Case Study: Apple iPhone

The Apple iPhone, a flagship product of Apple Inc., provides a clear example of how the marketing mix elements change throughout the different stages of the PLC.

Introduction Stage:

  • Product: The first iPhone, launched in 2007, introduced groundbreaking features such as a multi-touch screen and a sleek design.
  • Price: The initial pricing was high, positioning the iPhone as a premium product.
  • Place: Distribution was limited to selected markets and exclusive partnerships, like with AT&T in the U.S.
  • Promotion: Heavy investment in advertising and public relations, emphasizing innovation and the revolutionary nature of the product.

Growth Stage:

  • Product: Subsequent models, like the iPhone 3G and iPhone 4, introduced new features (e.g., App Store, better cameras) and improvements in performance.
  • Price: Price adjustments to attract more customers, including different models at varying price points to cater to different market segments.
  • Place: Expanded distribution channels, including more retail partners and increased availability in international markets.
  • Promotion: Continued strong advertising campaigns, highlighting new features and benefits. Introduction of promotional deals and trade-in programs.

Maturity Stage:

  • Product: Regular updates and new versions, such as the iPhone 6 and iPhone 7, focused on incremental improvements and new features like larger screens and better processors.
  • Price: Introduction of budget models like the iPhone SE to capture price-sensitive customers. Discounts and price drops on older models.
  • Place: Widespread availability through a variety of retail channels, both online and offline. Expansion into emerging markets.
  • Promotion: Emphasis on differentiation through features, ecosystem integration (iCloud, Apple Watch compatibility), and maintaining brand loyalty. Increased use of social media marketing and influencer partnerships.

Decline Stage:

  • Product: Older models are gradually phased out as new models are introduced. Continued support for older models through software updates.
  • Price: Significant price reductions on older models to clear inventory and attract late adopters.
  • Place: Focus on markets where there is still demand for older models. Possible reduction in the number of retailers carrying outdated models.
  • Promotion: Limited promotion for older models, shifting the focus to the latest models and innovations. Promotions may include discounts, bundling with services, and special offers to clear stock.

Changes in Marketing Mix Elements

1. Product:

• Introduction of new features and models to maintain consumer interest.

• Expansion of the product line to include different variations (e.g., iPhone Plus, iPhone SE).

2. Price:

• Initial high pricing followed by price reductions to capture a broader market.
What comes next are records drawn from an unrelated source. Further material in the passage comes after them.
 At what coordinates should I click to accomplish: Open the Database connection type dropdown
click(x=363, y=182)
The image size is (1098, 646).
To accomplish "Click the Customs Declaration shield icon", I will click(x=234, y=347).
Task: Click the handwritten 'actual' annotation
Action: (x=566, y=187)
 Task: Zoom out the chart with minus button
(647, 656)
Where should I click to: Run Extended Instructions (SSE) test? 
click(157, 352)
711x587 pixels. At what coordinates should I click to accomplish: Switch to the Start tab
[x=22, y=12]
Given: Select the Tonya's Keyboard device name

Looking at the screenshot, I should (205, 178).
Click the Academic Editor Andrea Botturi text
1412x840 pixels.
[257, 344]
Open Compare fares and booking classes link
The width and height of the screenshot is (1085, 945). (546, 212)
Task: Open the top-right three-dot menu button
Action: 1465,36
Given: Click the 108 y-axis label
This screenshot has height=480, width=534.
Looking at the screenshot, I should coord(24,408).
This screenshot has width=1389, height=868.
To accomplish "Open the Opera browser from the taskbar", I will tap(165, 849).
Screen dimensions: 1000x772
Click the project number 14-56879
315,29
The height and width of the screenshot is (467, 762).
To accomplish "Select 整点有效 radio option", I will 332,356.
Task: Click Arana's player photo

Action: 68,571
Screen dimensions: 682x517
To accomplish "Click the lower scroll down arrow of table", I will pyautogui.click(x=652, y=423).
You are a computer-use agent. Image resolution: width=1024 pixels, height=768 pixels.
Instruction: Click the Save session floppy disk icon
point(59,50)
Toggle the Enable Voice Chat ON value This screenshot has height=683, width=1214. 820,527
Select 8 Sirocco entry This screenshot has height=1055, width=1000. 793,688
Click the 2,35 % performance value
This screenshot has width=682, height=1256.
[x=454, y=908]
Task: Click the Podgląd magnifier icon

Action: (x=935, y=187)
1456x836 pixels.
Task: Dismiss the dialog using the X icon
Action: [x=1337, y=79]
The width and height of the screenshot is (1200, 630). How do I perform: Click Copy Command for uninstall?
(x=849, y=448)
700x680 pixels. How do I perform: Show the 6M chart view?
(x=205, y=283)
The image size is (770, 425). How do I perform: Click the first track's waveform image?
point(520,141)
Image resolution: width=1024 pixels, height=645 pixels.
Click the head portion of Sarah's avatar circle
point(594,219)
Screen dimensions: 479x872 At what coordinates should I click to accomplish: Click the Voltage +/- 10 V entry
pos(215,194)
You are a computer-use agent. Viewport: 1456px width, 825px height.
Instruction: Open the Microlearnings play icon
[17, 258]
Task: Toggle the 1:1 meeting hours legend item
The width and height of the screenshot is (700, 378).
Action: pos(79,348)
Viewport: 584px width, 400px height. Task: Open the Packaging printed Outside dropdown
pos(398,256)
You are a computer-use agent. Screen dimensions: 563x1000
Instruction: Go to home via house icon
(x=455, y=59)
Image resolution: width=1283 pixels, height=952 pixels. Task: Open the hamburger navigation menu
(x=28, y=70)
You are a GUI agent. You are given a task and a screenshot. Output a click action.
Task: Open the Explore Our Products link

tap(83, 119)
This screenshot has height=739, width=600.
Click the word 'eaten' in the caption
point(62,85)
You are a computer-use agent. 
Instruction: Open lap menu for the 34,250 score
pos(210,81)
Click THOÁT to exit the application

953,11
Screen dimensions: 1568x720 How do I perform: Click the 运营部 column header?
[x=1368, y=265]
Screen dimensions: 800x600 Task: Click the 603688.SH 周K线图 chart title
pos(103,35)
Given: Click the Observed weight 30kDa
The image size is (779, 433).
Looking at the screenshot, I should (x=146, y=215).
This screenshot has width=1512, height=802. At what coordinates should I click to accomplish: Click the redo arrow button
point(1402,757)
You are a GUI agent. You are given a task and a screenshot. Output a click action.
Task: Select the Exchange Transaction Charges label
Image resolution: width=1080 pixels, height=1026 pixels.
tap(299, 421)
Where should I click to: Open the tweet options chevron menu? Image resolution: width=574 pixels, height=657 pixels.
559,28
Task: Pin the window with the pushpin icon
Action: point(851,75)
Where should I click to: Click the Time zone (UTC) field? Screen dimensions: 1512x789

• Introduction of budget-friendly models and promotional pricing strategies.

3. Place:

• Expansion from exclusive partnerships to widespread global distribution.

• Increased availability through various retail channels, including online stores.

4. Promotion:

• Initial heavy advertising and PR efforts, followed by targeted promotions and trade-in programs.

• Use of social media, influencer marketing, and ecosystem integration to maintain consumer engagement.

Conclusion

The Product Life Cycle (PLC) is a valuable framework for understanding the evolution of a product in the market. By examining the case of the Apple iPhone, it is evident that changes in the marketing mix elements are crucial to adapt to each stage of the PLC. These strategic adjustments help businesses sustain growth, maximize profitability, and extend the product’s market presence.